• Dataset content
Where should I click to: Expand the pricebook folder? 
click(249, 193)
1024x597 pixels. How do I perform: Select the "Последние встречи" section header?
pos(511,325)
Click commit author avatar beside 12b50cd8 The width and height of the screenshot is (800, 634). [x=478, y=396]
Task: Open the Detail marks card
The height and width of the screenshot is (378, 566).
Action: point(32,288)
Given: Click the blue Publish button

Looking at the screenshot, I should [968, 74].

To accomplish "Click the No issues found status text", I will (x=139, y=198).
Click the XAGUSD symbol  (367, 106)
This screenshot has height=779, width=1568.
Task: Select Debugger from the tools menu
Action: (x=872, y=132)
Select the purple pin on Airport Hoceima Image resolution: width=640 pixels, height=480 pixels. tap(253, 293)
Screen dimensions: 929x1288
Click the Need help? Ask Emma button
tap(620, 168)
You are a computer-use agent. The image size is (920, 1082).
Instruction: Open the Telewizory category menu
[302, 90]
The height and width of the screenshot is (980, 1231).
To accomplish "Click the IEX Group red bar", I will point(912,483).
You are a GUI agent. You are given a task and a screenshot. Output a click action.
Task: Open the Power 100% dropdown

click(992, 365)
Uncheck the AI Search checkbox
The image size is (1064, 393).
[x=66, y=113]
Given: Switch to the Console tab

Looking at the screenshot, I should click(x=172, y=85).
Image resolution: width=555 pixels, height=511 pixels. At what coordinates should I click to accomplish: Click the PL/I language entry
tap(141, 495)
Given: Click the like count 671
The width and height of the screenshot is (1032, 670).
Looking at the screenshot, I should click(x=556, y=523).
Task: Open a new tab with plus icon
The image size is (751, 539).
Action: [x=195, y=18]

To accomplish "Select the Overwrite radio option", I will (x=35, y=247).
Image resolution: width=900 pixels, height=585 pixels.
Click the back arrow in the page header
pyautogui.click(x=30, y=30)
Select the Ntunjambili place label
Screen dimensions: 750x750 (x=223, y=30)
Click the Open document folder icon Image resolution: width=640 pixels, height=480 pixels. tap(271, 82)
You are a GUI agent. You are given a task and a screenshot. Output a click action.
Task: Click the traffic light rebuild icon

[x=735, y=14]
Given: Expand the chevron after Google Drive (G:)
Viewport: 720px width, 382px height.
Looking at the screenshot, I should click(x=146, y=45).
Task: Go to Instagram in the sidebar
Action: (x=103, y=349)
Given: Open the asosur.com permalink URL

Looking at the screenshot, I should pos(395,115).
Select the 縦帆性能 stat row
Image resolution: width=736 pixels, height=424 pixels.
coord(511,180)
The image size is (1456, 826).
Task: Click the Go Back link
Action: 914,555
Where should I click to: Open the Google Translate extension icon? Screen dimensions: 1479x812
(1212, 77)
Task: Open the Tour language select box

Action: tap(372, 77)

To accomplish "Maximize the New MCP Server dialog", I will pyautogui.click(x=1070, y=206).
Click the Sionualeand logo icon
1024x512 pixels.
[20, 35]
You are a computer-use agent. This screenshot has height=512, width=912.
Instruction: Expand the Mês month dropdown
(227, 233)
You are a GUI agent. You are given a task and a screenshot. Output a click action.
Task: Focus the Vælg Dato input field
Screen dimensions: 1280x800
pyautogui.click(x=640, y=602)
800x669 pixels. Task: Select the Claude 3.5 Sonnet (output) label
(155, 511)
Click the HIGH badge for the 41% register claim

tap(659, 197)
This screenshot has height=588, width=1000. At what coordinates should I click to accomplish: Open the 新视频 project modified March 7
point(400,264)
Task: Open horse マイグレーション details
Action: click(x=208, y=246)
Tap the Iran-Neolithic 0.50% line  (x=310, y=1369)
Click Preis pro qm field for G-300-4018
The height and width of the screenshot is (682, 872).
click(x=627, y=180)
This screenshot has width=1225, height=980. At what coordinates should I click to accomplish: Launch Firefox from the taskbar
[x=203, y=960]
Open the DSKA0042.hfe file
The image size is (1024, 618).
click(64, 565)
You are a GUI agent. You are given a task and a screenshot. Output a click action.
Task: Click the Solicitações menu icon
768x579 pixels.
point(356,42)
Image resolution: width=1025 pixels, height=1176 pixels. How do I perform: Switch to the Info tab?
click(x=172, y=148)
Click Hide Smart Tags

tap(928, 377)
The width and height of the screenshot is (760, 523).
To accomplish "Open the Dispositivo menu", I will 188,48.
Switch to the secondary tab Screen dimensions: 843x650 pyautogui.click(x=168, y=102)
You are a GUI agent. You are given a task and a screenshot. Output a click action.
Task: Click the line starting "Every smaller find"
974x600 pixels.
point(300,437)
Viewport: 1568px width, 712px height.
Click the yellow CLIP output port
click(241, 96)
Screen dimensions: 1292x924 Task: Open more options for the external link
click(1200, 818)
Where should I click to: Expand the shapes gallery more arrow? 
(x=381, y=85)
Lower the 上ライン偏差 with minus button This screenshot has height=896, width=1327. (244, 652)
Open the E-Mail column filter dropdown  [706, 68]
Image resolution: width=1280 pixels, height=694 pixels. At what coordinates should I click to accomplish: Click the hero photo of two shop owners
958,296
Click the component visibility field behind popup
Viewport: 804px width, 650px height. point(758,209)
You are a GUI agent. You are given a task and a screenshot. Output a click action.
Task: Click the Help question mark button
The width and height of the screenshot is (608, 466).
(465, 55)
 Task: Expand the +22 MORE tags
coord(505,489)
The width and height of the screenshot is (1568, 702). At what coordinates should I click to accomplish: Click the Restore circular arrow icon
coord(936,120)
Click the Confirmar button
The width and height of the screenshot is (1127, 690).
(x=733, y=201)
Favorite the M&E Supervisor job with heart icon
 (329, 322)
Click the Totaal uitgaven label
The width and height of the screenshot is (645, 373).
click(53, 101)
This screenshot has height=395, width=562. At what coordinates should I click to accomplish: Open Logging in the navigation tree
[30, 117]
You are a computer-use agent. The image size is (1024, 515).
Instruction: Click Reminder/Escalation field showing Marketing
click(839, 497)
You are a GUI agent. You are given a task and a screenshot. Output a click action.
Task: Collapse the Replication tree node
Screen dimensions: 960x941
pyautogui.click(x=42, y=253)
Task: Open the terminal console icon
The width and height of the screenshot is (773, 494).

• Task prompt
Each line of the data needs to be repeated exactly.

• Exercise answer
Where should I click to: Expand the pricebook folder? 
click(249, 193)
1024x597 pixels. How do I perform: Select the "Последние встречи" section header?
pos(511,325)
Click commit author avatar beside 12b50cd8 The width and height of the screenshot is (800, 634). [x=478, y=396]
Task: Open the Detail marks card
The height and width of the screenshot is (378, 566).
Action: point(32,288)
Given: Click the blue Publish button

Looking at the screenshot, I should [968, 74].

To accomplish "Click the No issues found status text", I will (x=139, y=198).
Click the XAGUSD symbol  (367, 106)
This screenshot has height=779, width=1568.
Task: Select Debugger from the tools menu
Action: (x=872, y=132)
Select the purple pin on Airport Hoceima Image resolution: width=640 pixels, height=480 pixels. tap(253, 293)
Screen dimensions: 929x1288
Click the Need help? Ask Emma button
tap(620, 168)
You are a computer-use agent. The image size is (920, 1082).
Instruction: Open the Telewizory category menu
[302, 90]
The height and width of the screenshot is (980, 1231).
To accomplish "Click the IEX Group red bar", I will point(912,483).
You are a GUI agent. You are given a task and a screenshot. Output a click action.
Task: Open the Power 100% dropdown

click(992, 365)
Uncheck the AI Search checkbox
The image size is (1064, 393).
[x=66, y=113]
Given: Switch to the Console tab

Looking at the screenshot, I should click(x=172, y=85).
Image resolution: width=555 pixels, height=511 pixels. At what coordinates should I click to accomplish: Click the PL/I language entry
tap(141, 495)
Given: Click the like count 671
The width and height of the screenshot is (1032, 670).
Looking at the screenshot, I should click(x=556, y=523).
Task: Open a new tab with plus icon
The image size is (751, 539).
Action: [x=195, y=18]

To accomplish "Select the Overwrite radio option", I will (x=35, y=247).
Image resolution: width=900 pixels, height=585 pixels.
Click the back arrow in the page header
pyautogui.click(x=30, y=30)
Select the Ntunjambili place label
Screen dimensions: 750x750 (x=223, y=30)
Click the Open document folder icon Image resolution: width=640 pixels, height=480 pixels. tap(271, 82)
You are a GUI agent. You are given a task and a screenshot. Output a click action.
Task: Click the traffic light rebuild icon

[x=735, y=14]
Given: Expand the chevron after Google Drive (G:)
Viewport: 720px width, 382px height.
Looking at the screenshot, I should click(x=146, y=45).
Task: Go to Instagram in the sidebar
Action: (x=103, y=349)
Given: Open the asosur.com permalink URL

Looking at the screenshot, I should pos(395,115).
Select the 縦帆性能 stat row
Image resolution: width=736 pixels, height=424 pixels.
coord(511,180)
The image size is (1456, 826).
Task: Click the Go Back link
Action: 914,555
Where should I click to: Open the Google Translate extension icon? Screen dimensions: 1479x812
(1212, 77)
Task: Open the Tour language select box

Action: tap(372, 77)

To accomplish "Maximize the New MCP Server dialog", I will pyautogui.click(x=1070, y=206).
Click the Sionualeand logo icon
1024x512 pixels.
[20, 35]
You are a computer-use agent. This screenshot has height=512, width=912.
Instruction: Expand the Mês month dropdown
(227, 233)
You are a GUI agent. You are given a task and a screenshot. Output a click action.
Task: Focus the Vælg Dato input field
Screen dimensions: 1280x800
pyautogui.click(x=640, y=602)
800x669 pixels. Task: Select the Claude 3.5 Sonnet (output) label
(155, 511)
Click the HIGH badge for the 41% register claim

tap(659, 197)
This screenshot has height=588, width=1000. At what coordinates should I click to accomplish: Open the 新视频 project modified March 7
point(400,264)
Task: Open horse マイグレーション details
Action: click(x=208, y=246)
Tap the Iran-Neolithic 0.50% line  (x=310, y=1369)
Click Preis pro qm field for G-300-4018
The height and width of the screenshot is (682, 872).
click(x=627, y=180)
This screenshot has width=1225, height=980. At what coordinates should I click to accomplish: Launch Firefox from the taskbar
[x=203, y=960]
Open the DSKA0042.hfe file
The image size is (1024, 618).
click(64, 565)
You are a GUI agent. You are given a task and a screenshot. Output a click action.
Task: Click the Solicitações menu icon
768x579 pixels.
point(356,42)
Image resolution: width=1025 pixels, height=1176 pixels. How do I perform: Switch to the Info tab?
click(x=172, y=148)
Click Hide Smart Tags

tap(928, 377)
The width and height of the screenshot is (760, 523).
To accomplish "Open the Dispositivo menu", I will 188,48.
Switch to the secondary tab Screen dimensions: 843x650 pyautogui.click(x=168, y=102)
You are a GUI agent. You are given a task and a screenshot. Output a click action.
Task: Click the line starting "Every smaller find"
974x600 pixels.
point(300,437)
Viewport: 1568px width, 712px height.
Click the yellow CLIP output port
click(241, 96)
Screen dimensions: 1292x924 Task: Open more options for the external link
click(1200, 818)
Where should I click to: Expand the shapes gallery more arrow? 
(x=381, y=85)
Lower the 上ライン偏差 with minus button This screenshot has height=896, width=1327. (244, 652)
Open the E-Mail column filter dropdown  [706, 68]
Image resolution: width=1280 pixels, height=694 pixels. At what coordinates should I click to accomplish: Click the hero photo of two shop owners
958,296
Click the component visibility field behind popup
Viewport: 804px width, 650px height. point(758,209)
You are a GUI agent. You are given a task and a screenshot. Output a click action.
Task: Click the Help question mark button
The width and height of the screenshot is (608, 466).
(465, 55)
 Task: Expand the +22 MORE tags
coord(505,489)
The width and height of the screenshot is (1568, 702). At what coordinates should I click to accomplish: Click the Restore circular arrow icon
coord(936,120)
Click the Confirmar button
The width and height of the screenshot is (1127, 690).
(x=733, y=201)
Favorite the M&E Supervisor job with heart icon
 (329, 322)
Click the Totaal uitgaven label
The width and height of the screenshot is (645, 373).
click(53, 101)
This screenshot has height=395, width=562. At what coordinates should I click to accomplish: Open Logging in the navigation tree
[30, 117]
You are a computer-use agent. The image size is (1024, 515).
Instruction: Click Reminder/Escalation field showing Marketing
click(839, 497)
You are a GUI agent. You are given a task and a screenshot. Output a click action.
Task: Collapse the Replication tree node
Screen dimensions: 960x941
pyautogui.click(x=42, y=253)
Task: Open the terminal console icon
The width and height of the screenshot is (773, 494).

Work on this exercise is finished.